Commissioned by the Iowa Taxpayers Association and its sister group, the Future of Iowa Foundation, the 120-page report offers multiple ways Iowa could simplify its individual and business tax laws without reducing the amount of tax money collected by the state, which would jeopardize currently funded programs.
“Structure matters more than people realize. Often, people think it’s all about rates and collections,” Jared Walczak, a policy analyst for the Tax Foundation said Thursday after the report was unveiled at a news conference at Principal Park. “But having a pro-growth tax structure can be very important for a state, with the exact same revenue outlook.”
The report offers multiple plans that include a mixture of flat or simplified individual and corporate income tax rates and the repeal of federal deductibility and the inheritance tax.
Some of the proposed reforms would not affect state tax collections, while more aggressive plans would reduce tax revenue. The ones that remain revenue neutral rely on eliminating some or all tax incentives for businesses.
The report suggested such provisions, depending on how aggressive, could improve Iowa’s tax climate from 40th in the nation on the Tax Foundation’s State Business Tax Climate Index to at least 24th or as high as 10th.
The groups said the report can serve as background information and tax policy guidance for state lawmakers as they consider tax reform measures.
Jeff Smith, president and CEO of the Iowa Taxpayers Association, said he hopes that the report provides direction for legislators and that the fact some proposals are revenue-neutral will make tax reform more palatable.
“Our main goal is to educate (lawmakers) about what options we can do that structurally change our taxes and make it easier, simpler, fairer, doesn’t have to come at the expense of revenue,” Smith said. “That was one of the keys that we tasked the Tax Foundation with when we started it. We want to see options. …
“We understand with a split Legislature and with a budget that’s tight, that has been leaned up over the last four or six years, there’s not a lot of room to bring lowered rates at the expense of programs.

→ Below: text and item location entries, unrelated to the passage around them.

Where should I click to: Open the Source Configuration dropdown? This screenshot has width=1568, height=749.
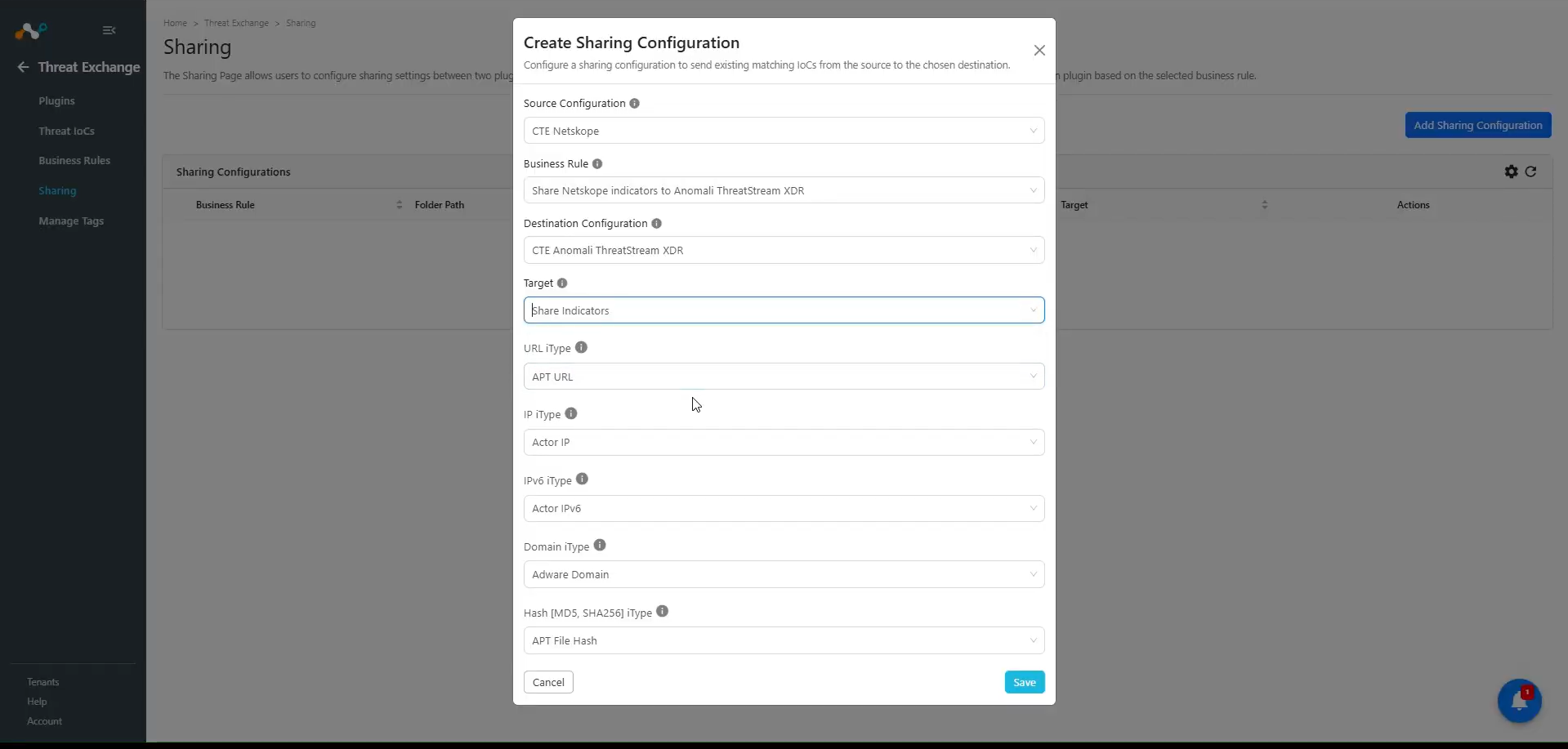784,131
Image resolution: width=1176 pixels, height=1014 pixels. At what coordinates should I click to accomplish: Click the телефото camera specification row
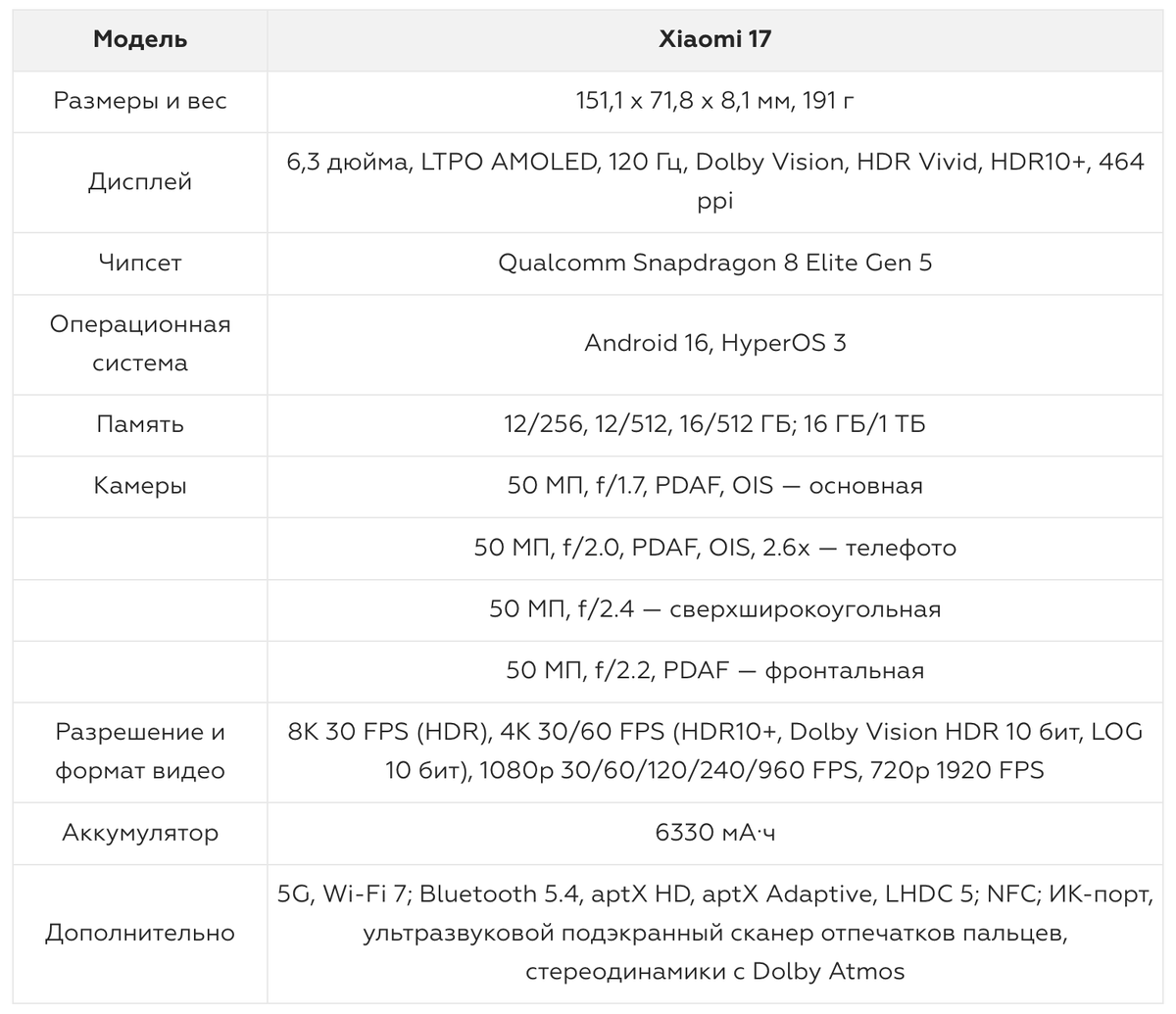coord(714,548)
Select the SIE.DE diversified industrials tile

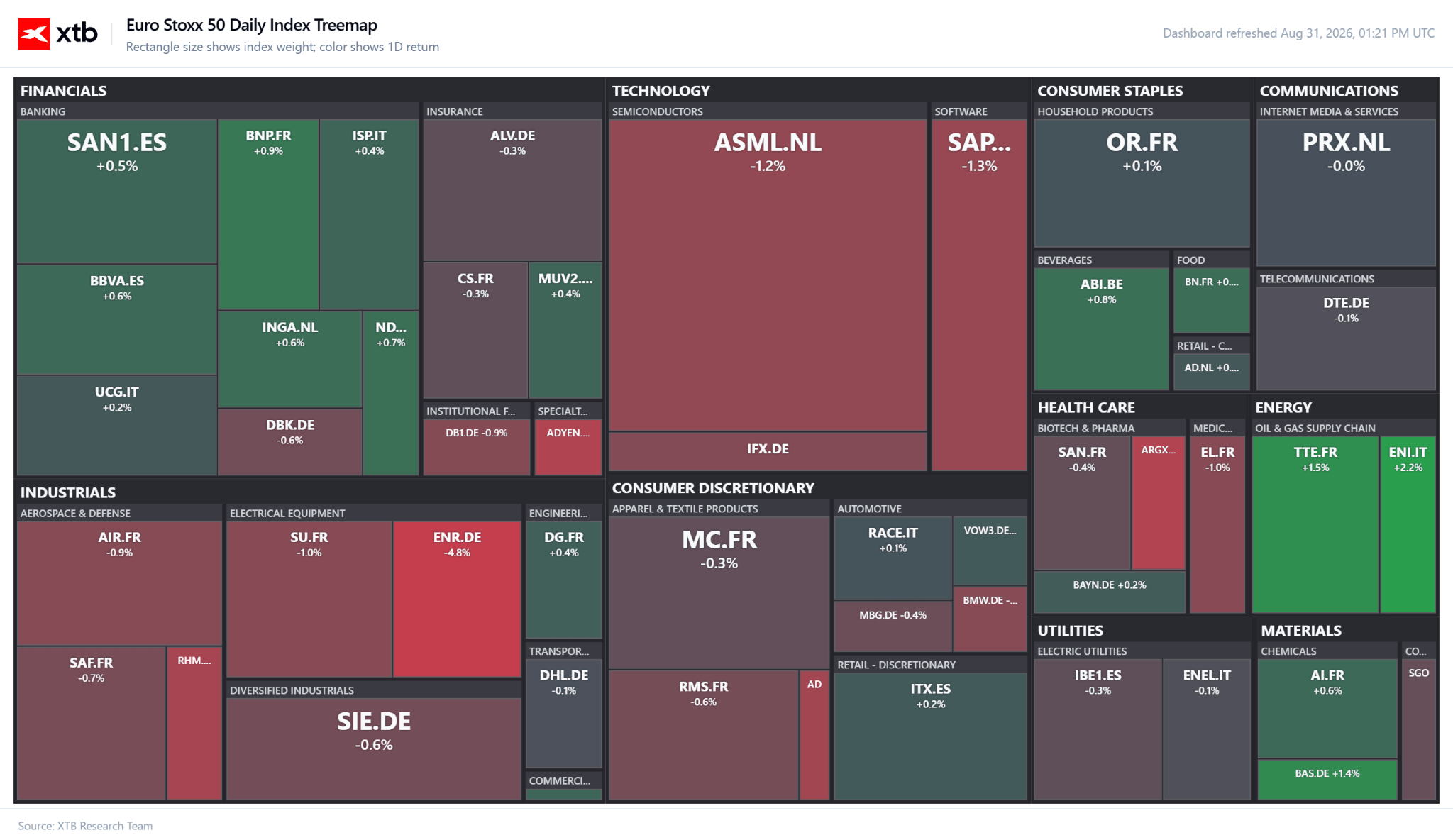(374, 749)
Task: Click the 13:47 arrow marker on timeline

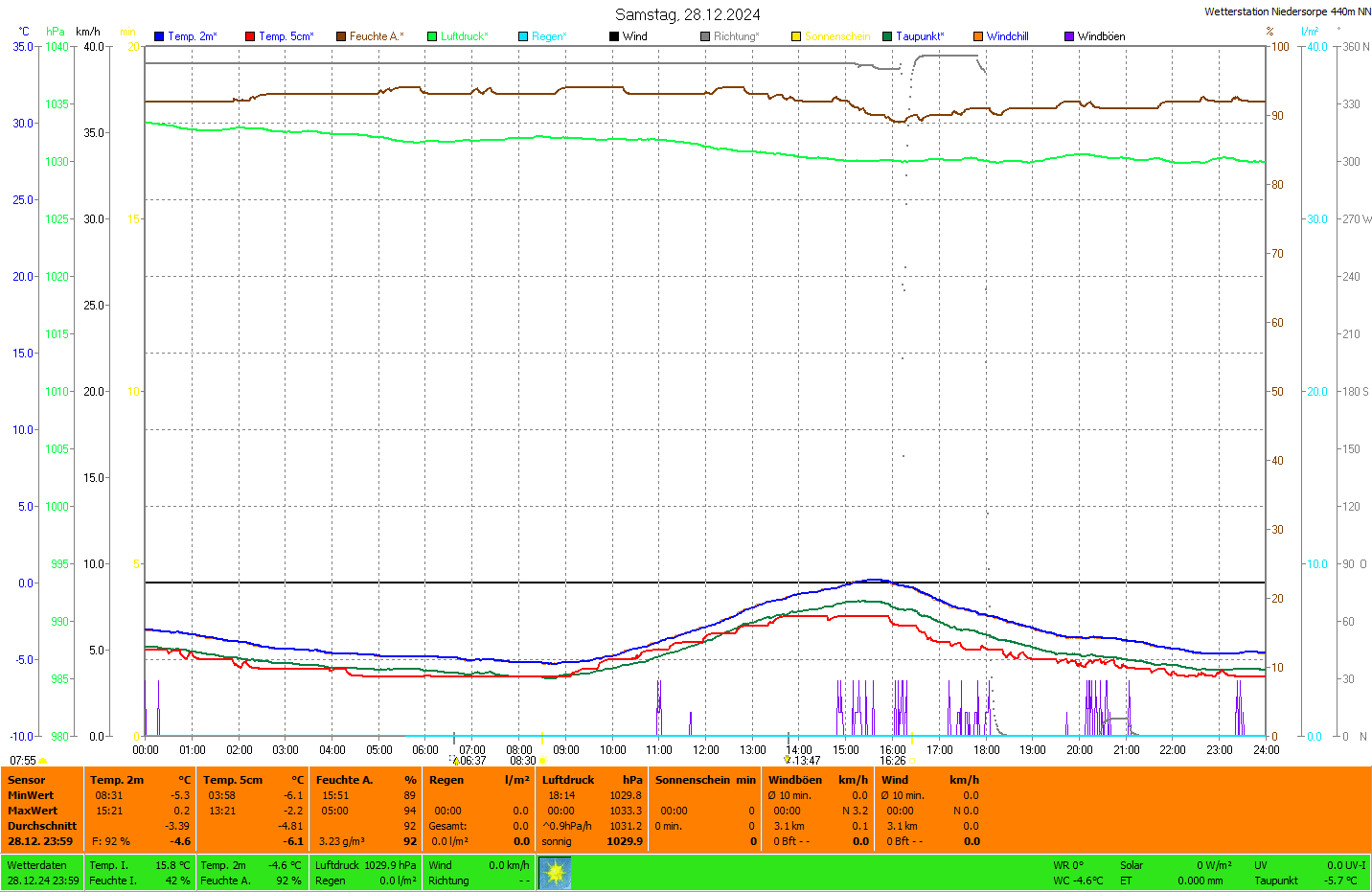Action: 788,760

So we wanted the Tax Foundation to put together these options that are revenue neutral that can still take us to an easier code that folks can understand, they know what they’re paying, they can predict what they’re going to pay.”
Smith said the report’s multiple proposals gives state lawmakers many options for tax policy changes, which he hopes increases the chances of tax reform regardless of political party control in the state Legislature.
The Tax Foundation spent six months interviewing taxpayers, business leaders and government officials throughout Iowa, Walczak said.